Ayat diatas secara redaksional ditujukan kepada Rasulullah saw., tetapi kandungannya terutama ditujukan kepada mereka yang menyatakan bahwa keburukan bersumber dari Nabi atau karenakesialan yang menyertai beliau. Pengarahan redaksi ayat ini kepada Nabi membuktikan bahwa kalau beliau yang sedemikian dekat dengan kedudukannya di sisi Allah serta sedemikian kuat ketakwaannya kepada Allah tetap tidak dapat luput dari sunnatullah dan takdir-Nya, maka tentu lebih-lebih yang lain. Allah tidak membedakan seseorang dari yang lain dalaqm hal sunnatullah ini.[4]
 Setiap kebaikan yang diperoleh oleh orang mukmin, sesungguhnya berasal dari karunia dan kemurahan Allah, di ayat ini ada dua hal yang perlu diketahui :
Ø  Bahwa segala sesuatu yang berasal dari sisi Allah, dalam arti bahwa Dialah yang menciptakan segala sesuatu dan menggariskan aturan-aturan.
Ø  Manusia terjerumus kedalam keburukan tidak lain disebabkan dia lalai untuk mengetahui sunnah-sunnah. Sesuatu dikatakan buruk, sebenarnya disebabkan oleh tindakan manusia itu sendiri.

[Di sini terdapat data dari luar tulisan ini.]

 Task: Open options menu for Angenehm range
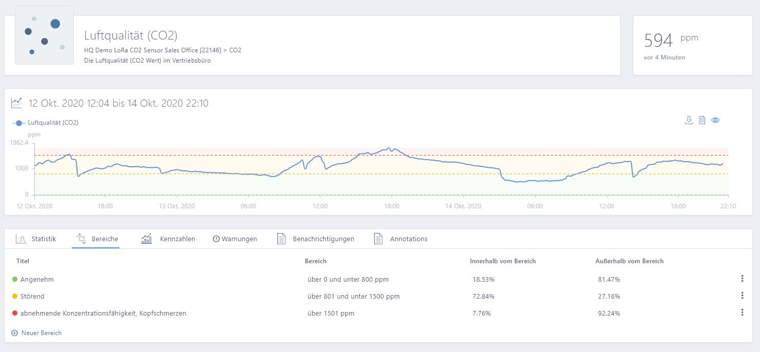point(742,279)
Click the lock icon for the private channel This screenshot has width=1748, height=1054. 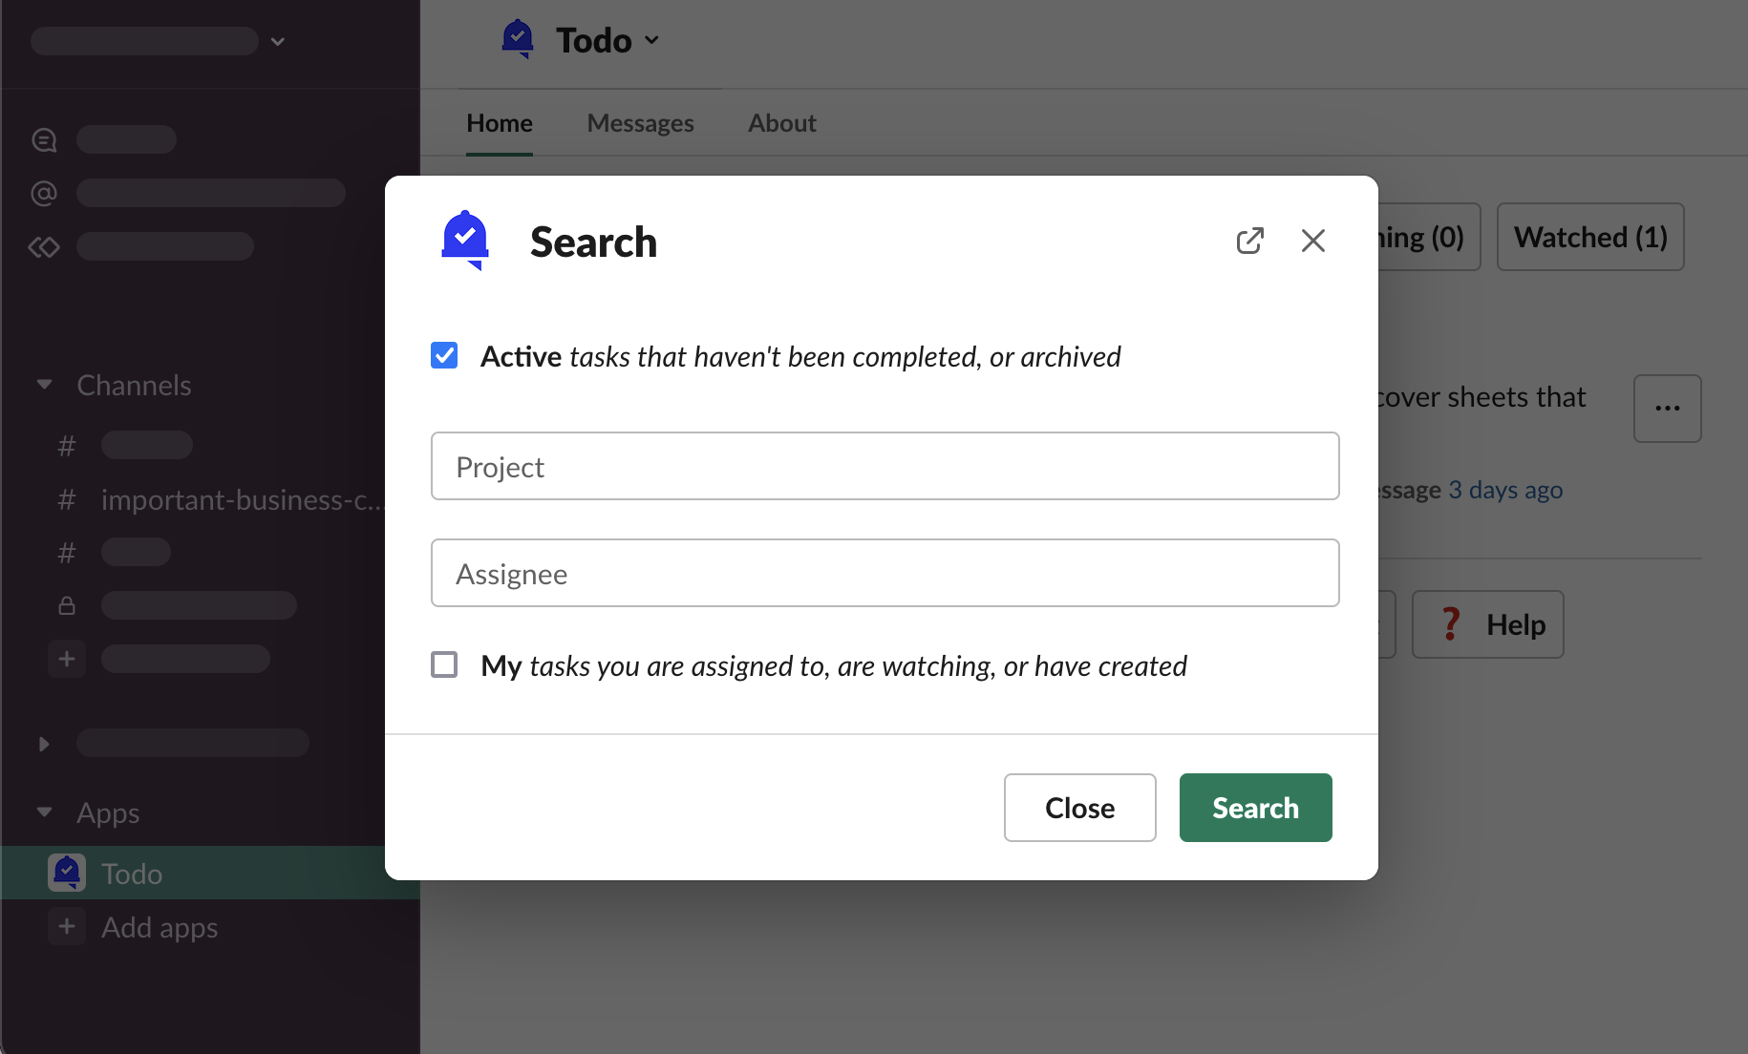point(67,605)
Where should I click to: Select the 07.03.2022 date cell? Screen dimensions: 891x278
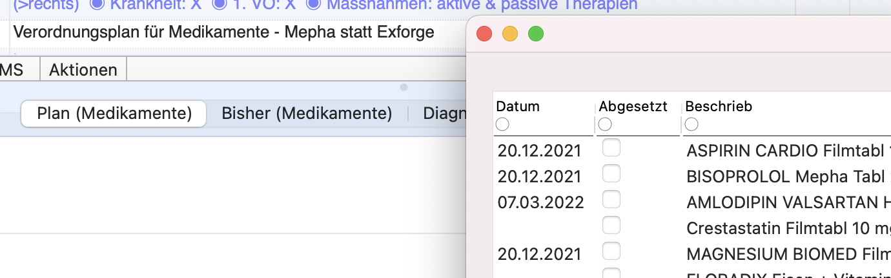(x=540, y=202)
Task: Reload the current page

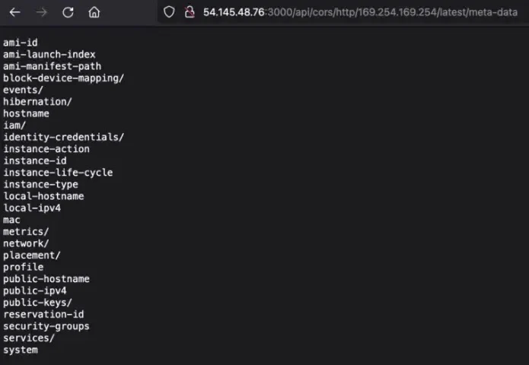Action: 68,12
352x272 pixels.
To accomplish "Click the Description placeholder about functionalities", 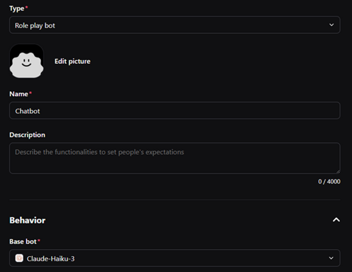I will point(100,152).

Berdasarkan pandangan ini, maka kebaikan berasal dari karunia Allah secara mutlak, dan keburukan berasal dari diri manusia sendiri secara mutlak. Masing-masing dari dua kemutlakan ini mempunyai posisi pembicaraan tersendiri. Telah banyak dasar yang menyatakan bahwa ketaatan kepada Allah merupakan salah satu sebab mendapatkan nikmat, dan bahwa kedurhakaaan kepadanya merupakan salah satu jalan yang mendatangkan kesengsaraan. Ketaatan kepadanya adalah mengikuti sunnah-sunnah-Nya dan menggunakan jalan-jalan yang telah diberi-Nya pada tempat mestinya.
“Kami mengutusmu menjadi Rasul kepada segenap manusia”. Kewajiban Rasul hanyalah menyampaikan ajaran Allah. Dia tidak mempunyai urusan dan campur dalam perkara kebaikan dan keburukan yang menimpa manusia, karena beliau diutus menyampaikan ajaran menyampaikan hidayah.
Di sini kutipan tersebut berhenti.